E’, pertanto, l’ambiguità che emerge anche da un fatto come quello descritto. Tutto sembra situarsi nel “tra”, ogni posizione seppur chiara vive per l’esistenza del nemico, e l’insieme diventa un tutto sfumato. C’è sempre un’interpretazione che può mutare le cose in corso. Sono consapevole, si dirà “è la democrazia”, “è la libertà di espressione”, ma c’è un limite al caos e alla paranoia, come quelli che crescono a dismisura dopo la vittoria ad Hollywood. D’altra parte Ennio Flaiano, quasi a consolarci, scriveva: “Appartengo alla minoranza silenziosa. Sono di quei pochi che non hanno più nulla da dire e aspettano. Che cosa? Che tutto si chiarisca? L'età mi ha portato la certezza che niente si può chiarire: in questo paese che amo non esiste semplicemente la verità. Paesi molto più piccoli e importanti del nostro hanno una loro verità, noi ne abbiamo infinite versioni.”
Un’altro esempio sulla nostra ambiguità italica, sulle nostre doppie facce deriva dal fatto che siamo il paese con un patrimonio culturale e artistico unico al mondo, con il più alto numero di siti patrimonio dell’umanità dell’Unesco (cinquantuno, compreso il Vaticano), ma che vede scendere copiosamente, nel 2013, i flussi turistici rispetto ad una media europea che sale. Pompei, lo sbriciolamento della meravigliosa Rocca di Cagliostro o le condizioni disastrose in cui si trova la Reggia di Caserta, tra gli altri, stanno lì come a ricordarci tanta altezza e forza, ma al tempo stesso, a mostrarci altrettanta inadeguatezza nel sostenere tale capacità.

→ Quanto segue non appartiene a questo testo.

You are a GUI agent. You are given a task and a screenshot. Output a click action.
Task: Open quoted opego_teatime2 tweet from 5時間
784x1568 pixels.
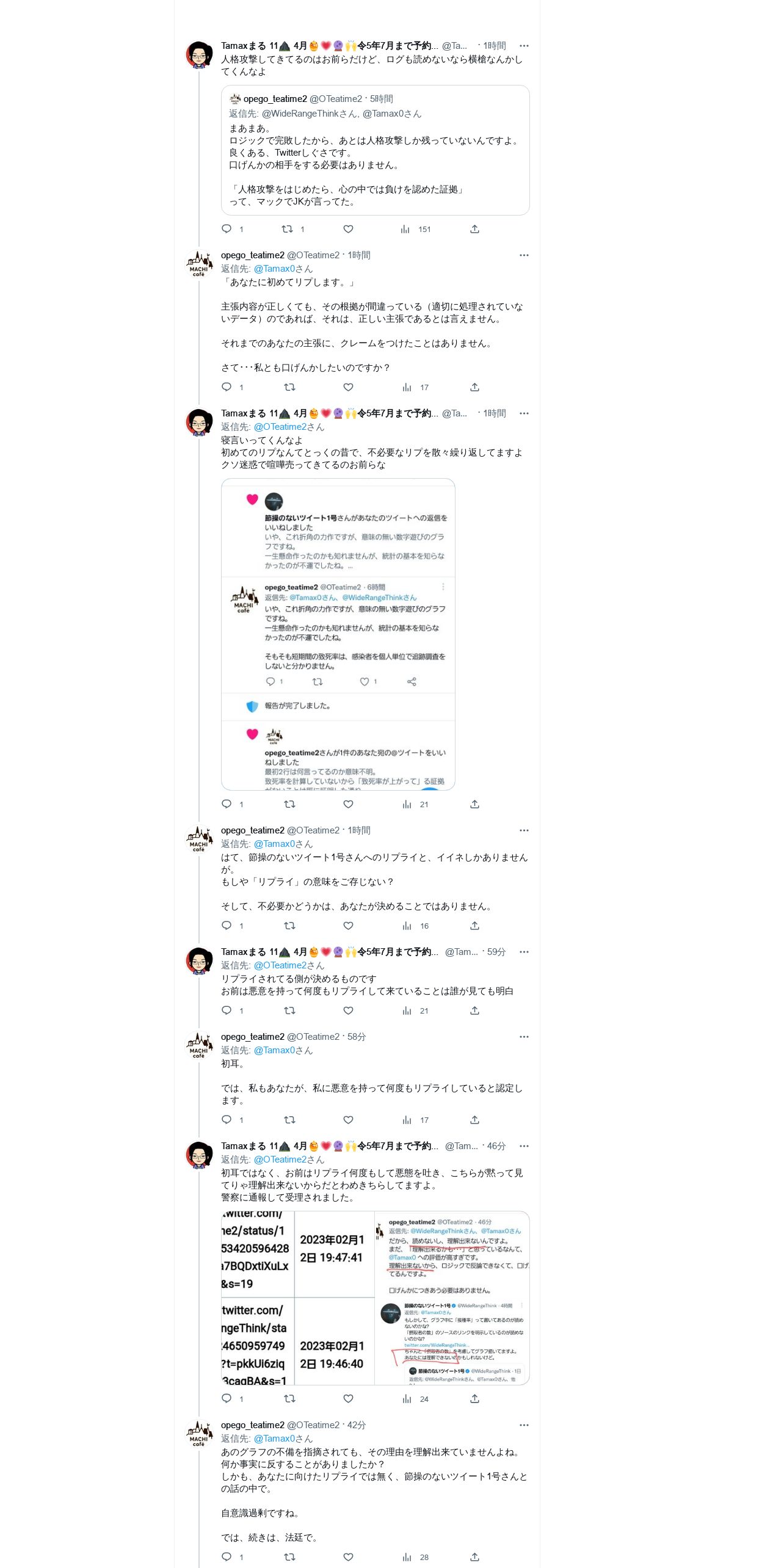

Di chi è la colpa? E’ il sospetto che tutto ciò che sia altro possa essere dannoso, per non dire nemico. E’ la difficoltà, purtroppo, di molti a stare insieme. Finché si poteva fare da soli si poteva anche eccellere, ma i venti della globalizzazione e della competizione mondiale costringono, volenti o nolenti, a unioni e strutture imprenditoriali, amministrative, politiche, di servizi più fluide, in grado di lavorare meglio insieme. Invece, basta ascoltare una riunione di un consorzio qualsiasi ed è come andare ad una di condomino: tutti contro tutti, ognuno su posizioni diverse, al massimo si formano combriccole e gruppi pronti a mollarsi se gli interessi non coincidono più. Così, rimaniamo allibiti se i dati del turismo scendono. Prevale la cultura del sospetto perché tutto è ambiguo, la fiducia, normalmente personale, può essere data ma ha una data di scadenza, scarsa o inesistente quella verso le astratte e impersonali istituzioni.
Come rose circondate da spine sempre più lunghe e pungenti ogni vittoria, ogni successo, ogni meraviglia sembra circondarsi del suo contrario: invidia, sospetto, noncuranza, negligenza, rassegnazione, cattiva abitudine. Ma, forse, proprio per questo devono essere ancora più apprezzati, riconosciuti, valorizzati, salvaguardati come gioielli preziosissimi, perché diventano tali malgrado tutto.